(Excerpted data)

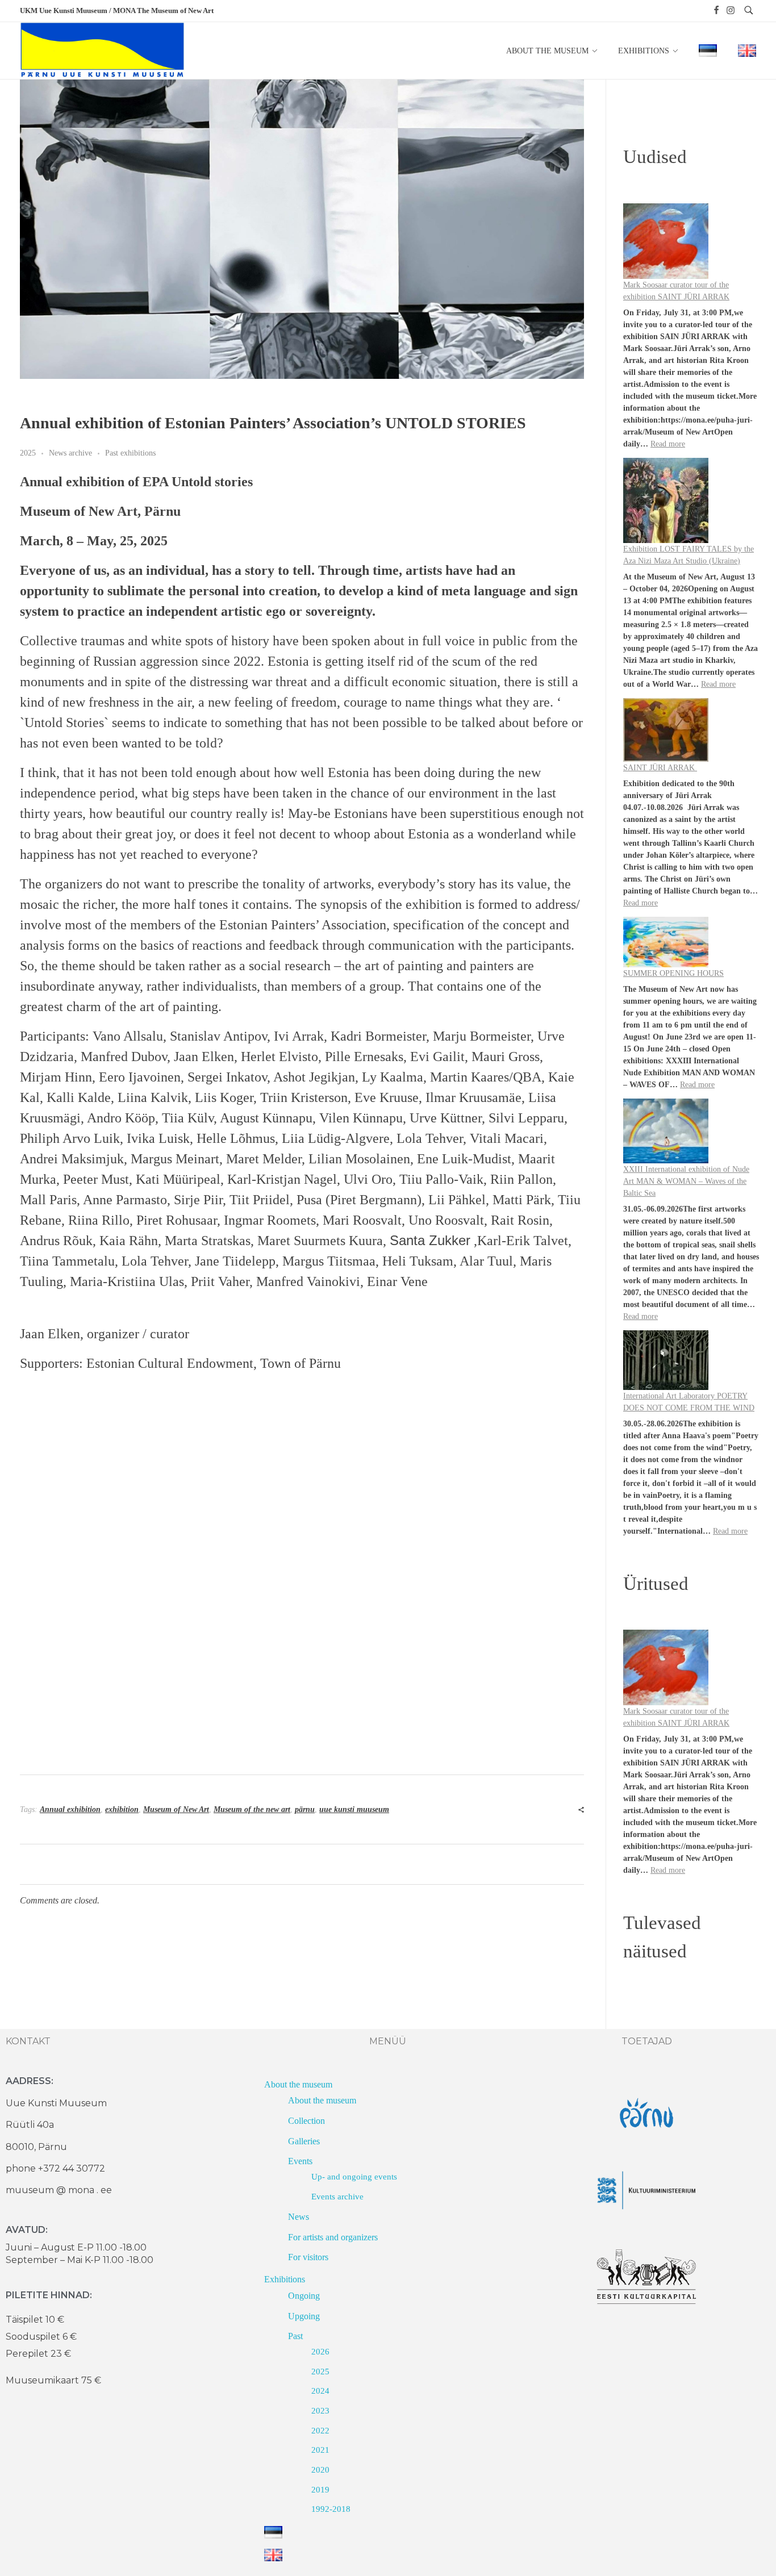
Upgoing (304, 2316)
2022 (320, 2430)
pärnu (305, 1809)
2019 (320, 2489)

(End Excerpted data)
(Excerpted data)

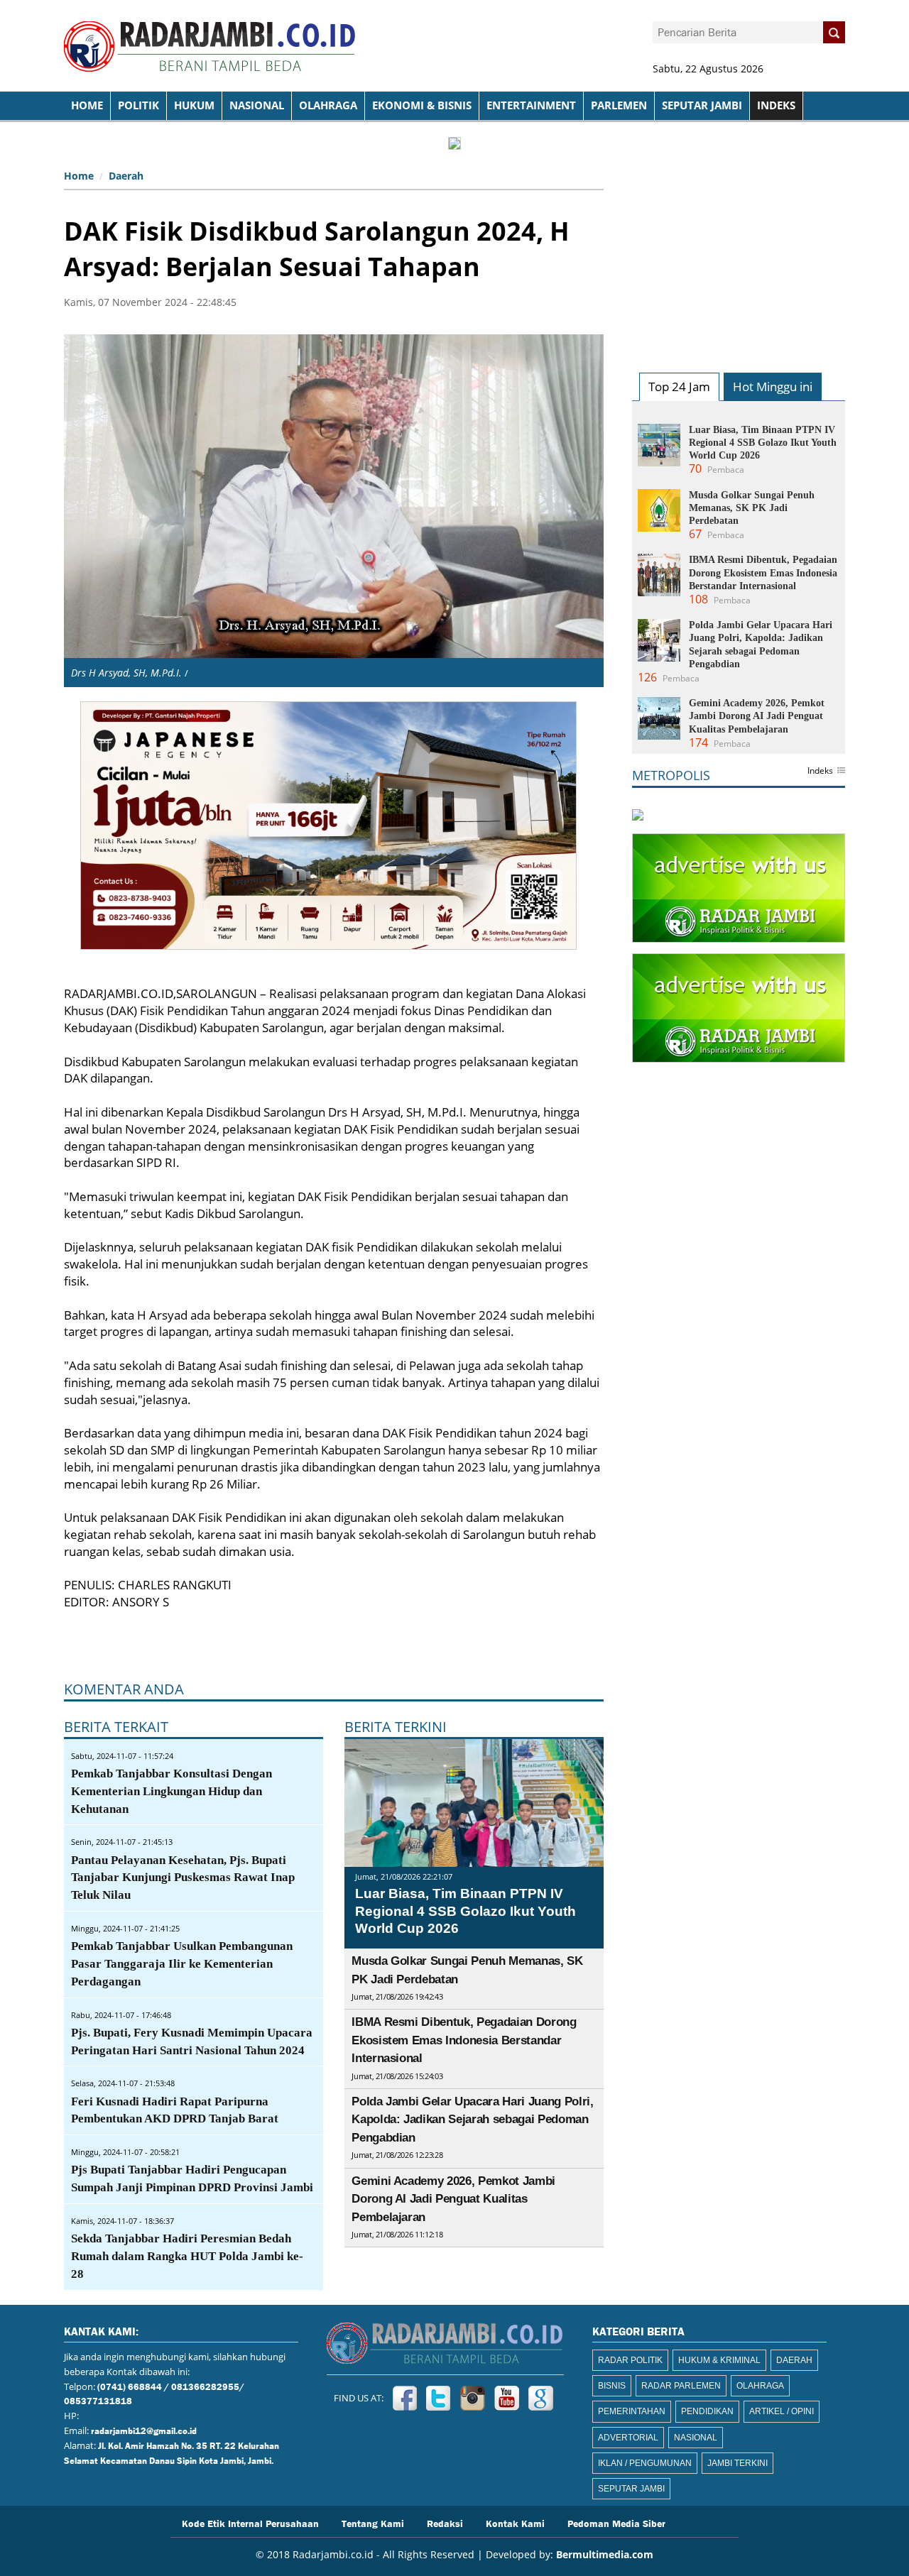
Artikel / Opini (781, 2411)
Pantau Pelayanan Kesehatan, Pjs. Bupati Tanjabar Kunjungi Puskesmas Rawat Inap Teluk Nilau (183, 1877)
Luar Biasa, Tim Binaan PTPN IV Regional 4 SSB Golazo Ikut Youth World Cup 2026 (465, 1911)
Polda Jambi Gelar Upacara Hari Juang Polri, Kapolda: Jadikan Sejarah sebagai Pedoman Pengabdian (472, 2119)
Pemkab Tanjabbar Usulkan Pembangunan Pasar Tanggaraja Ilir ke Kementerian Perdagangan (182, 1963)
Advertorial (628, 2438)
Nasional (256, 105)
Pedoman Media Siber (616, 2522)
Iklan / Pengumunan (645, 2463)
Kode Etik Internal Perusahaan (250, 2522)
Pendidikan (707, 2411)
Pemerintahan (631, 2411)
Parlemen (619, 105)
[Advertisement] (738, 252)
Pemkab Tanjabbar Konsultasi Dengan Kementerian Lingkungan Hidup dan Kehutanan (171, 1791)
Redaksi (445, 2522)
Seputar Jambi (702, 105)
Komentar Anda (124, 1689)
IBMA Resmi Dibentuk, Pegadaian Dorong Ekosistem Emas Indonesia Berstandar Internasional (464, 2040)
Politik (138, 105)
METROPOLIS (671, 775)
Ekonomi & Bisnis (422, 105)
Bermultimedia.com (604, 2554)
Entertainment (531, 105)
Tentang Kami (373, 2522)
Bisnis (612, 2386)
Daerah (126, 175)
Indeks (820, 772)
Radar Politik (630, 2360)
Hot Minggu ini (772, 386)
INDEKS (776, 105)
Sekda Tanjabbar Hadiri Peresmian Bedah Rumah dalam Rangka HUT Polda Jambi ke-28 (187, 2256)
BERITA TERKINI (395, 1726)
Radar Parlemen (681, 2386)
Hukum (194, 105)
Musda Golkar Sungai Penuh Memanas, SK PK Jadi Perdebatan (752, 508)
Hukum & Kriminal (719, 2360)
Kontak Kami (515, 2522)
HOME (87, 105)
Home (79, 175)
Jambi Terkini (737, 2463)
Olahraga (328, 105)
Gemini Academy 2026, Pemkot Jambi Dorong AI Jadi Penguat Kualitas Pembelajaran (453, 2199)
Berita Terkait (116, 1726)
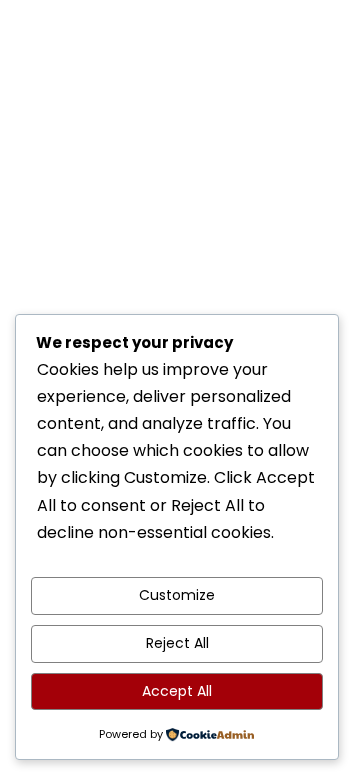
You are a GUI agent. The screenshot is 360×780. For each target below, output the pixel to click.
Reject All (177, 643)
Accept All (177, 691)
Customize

(End Excerpted data)

◆ **Task item**:
Reproduce exactly the entries above, limited to the lines from the one with "Bermultimedia.com (604, 2554)" through the one with "Home (79, 175)", both included.

◆ **Output below**:
Bermultimedia.com (604, 2554)
Entertainment (531, 105)
Tentang Kami (373, 2522)
Bisnis (612, 2386)
Daerah (126, 175)
Indeks (820, 772)
Radar Politik (630, 2360)
Hot Minggu ini (772, 386)
INDEKS (776, 105)
Sekda Tanjabbar Hadiri Peresmian Bedah Rumah dalam Rangka HUT Polda Jambi ke-28 (187, 2256)
BERITA TERKINI (395, 1726)
Radar Parlemen (681, 2386)
Hukum (194, 105)
Musda Golkar Sungai Penuh Memanas, SK PK Jadi Perdebatan (752, 508)
Hukum & Kriminal (719, 2360)
Kontak Kami (515, 2522)
HOME (87, 105)
Home (79, 175)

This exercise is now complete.